## Document extract
- - - -

Motivation

Two of our group members celebrated their birthday in November, and immediately they started wondering how many birthdays remain in their life, how long could they survive in this world.

   

Initial Question

Initial questions:

What factors have a significant impact on life expectancy?

Do different countries have significantly different life expectancy?

What factors account for the differences in life expectancy in different countries and regions?

   

Introduction

People in different regions have different life expectancies. Even in New York, life expectancy varies over regions due to different economic statuses, different infrastructures, etc. Other factors such as the explosion of measles and polio in the previous century also had a great impact on life expectancy. Studies in the course of epidemiology and the emergence of pandemics such as Covid-19 and SARS have shown us how devastating viruses can be and how vulnerable people are facing epidemics. In response, people produce vaccines to avoid being infected before becoming immune. Inspired by the course we learn, it is natural to wonder about the effect of vaccinations on life expectancy and perhaps to figure out the factors that could potentially have the most influential impact on life expectancy: social-economic factors, public health factors, or both.

- - - -

## Records shown

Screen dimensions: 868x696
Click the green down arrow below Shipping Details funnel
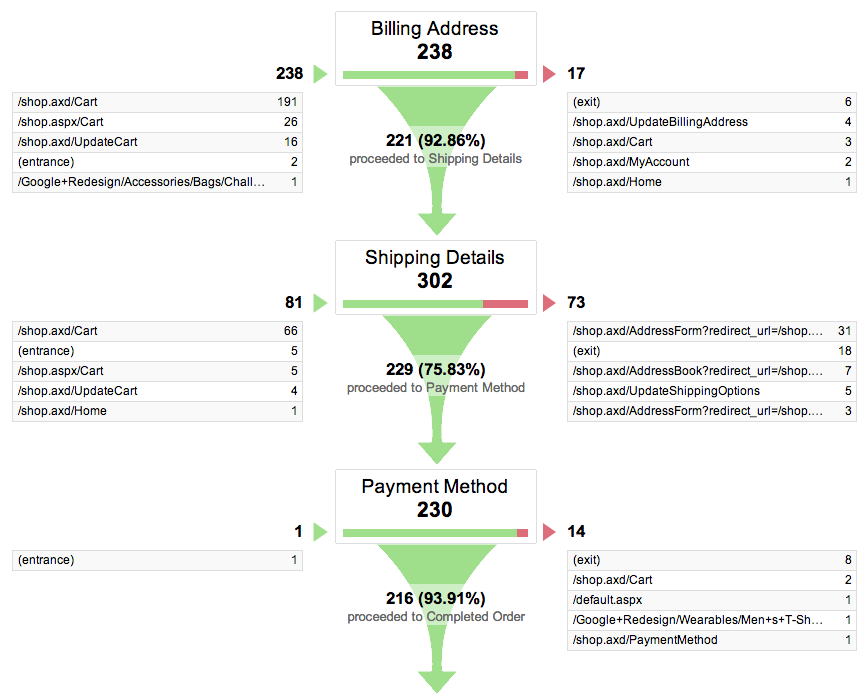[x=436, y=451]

- - - -

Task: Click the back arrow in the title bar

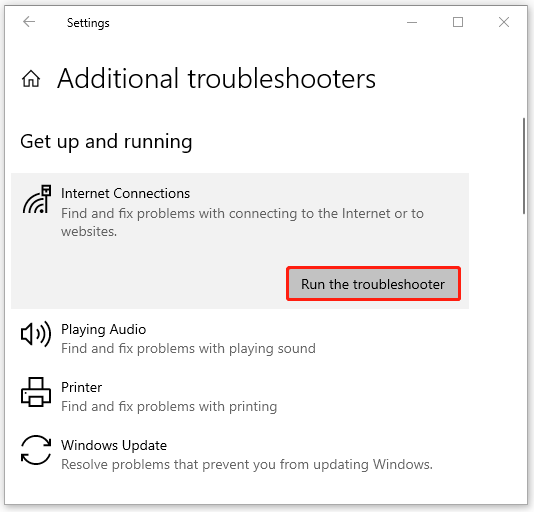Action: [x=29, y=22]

- - - -

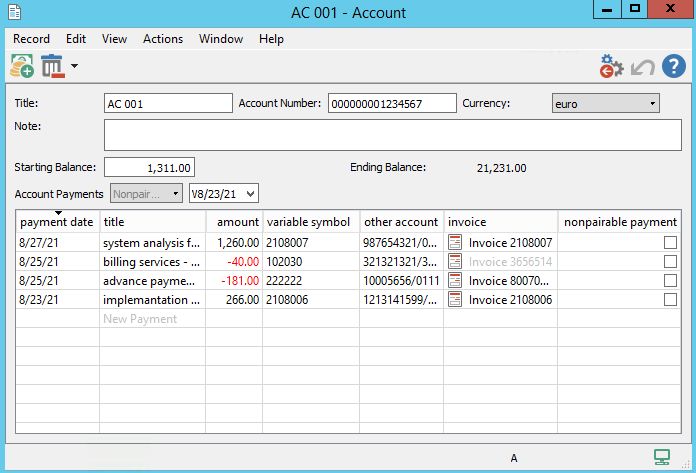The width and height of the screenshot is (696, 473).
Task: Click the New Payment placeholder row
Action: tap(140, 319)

- - - -

## Problem set
#1 According to the life expectancy write-up, which two pandemics are named as showing how devastating viruses can be?
#2 Extend the life expectancy write-up with a passage that picks up after its final sentence.

## Response list
#1 Covid-19 and SARS.

#2
Longevity is one of the factors people pursue over centuries. Numerous articles such as The Value of Health and Longevity by Murphy, et. al. and Exercise and longevity by Gremeaux et. al. all stated the desire for longevity and offered various suggestions to maintain good health in both quantitative and theoretical ways. On the other hand, the emergence of Public health also aims to increase life expectancy by preventing, intervening, monitoring, evaluating diseases, environmental hazards, and promoting healthy behaviors. Indeed, with vast improvements in health and quality of life after the invention of Public Health, the global average life expectancy has more than doubled since 1900 Roser 2013. With the importance of long life expectancy, Our project aims to identify the factors that contribute to life expectancy, both positively and negatively, so that individuals can make decisions on personal behavior. More importantly, from a macro perspective, governments for different countries can publish legislation such as mandatory vaccinations based on our results to increase average life expectancy.

There are papers focused on predicting life expectancy. In the work by Clarke et. al., they stratified the result predicted by different occupations, namely doctors nurse and medical students, and discover a low prediction accuracy (10%) based only on disease factors. Therefore, in our paper, we decide to consider more non-medical variables. On the other hand, the architectural model designed by Sormin et. al. reaches an accuracy of 97% in predicting life expectancy on a global level. However, the model was over-complicated (requires a 1000 epoch training) and it can not identify potential significant factors based on the model. Takes into consideration of all factors, we consider linear model as our main regression method and choose economic factors and health related factors (discuss later).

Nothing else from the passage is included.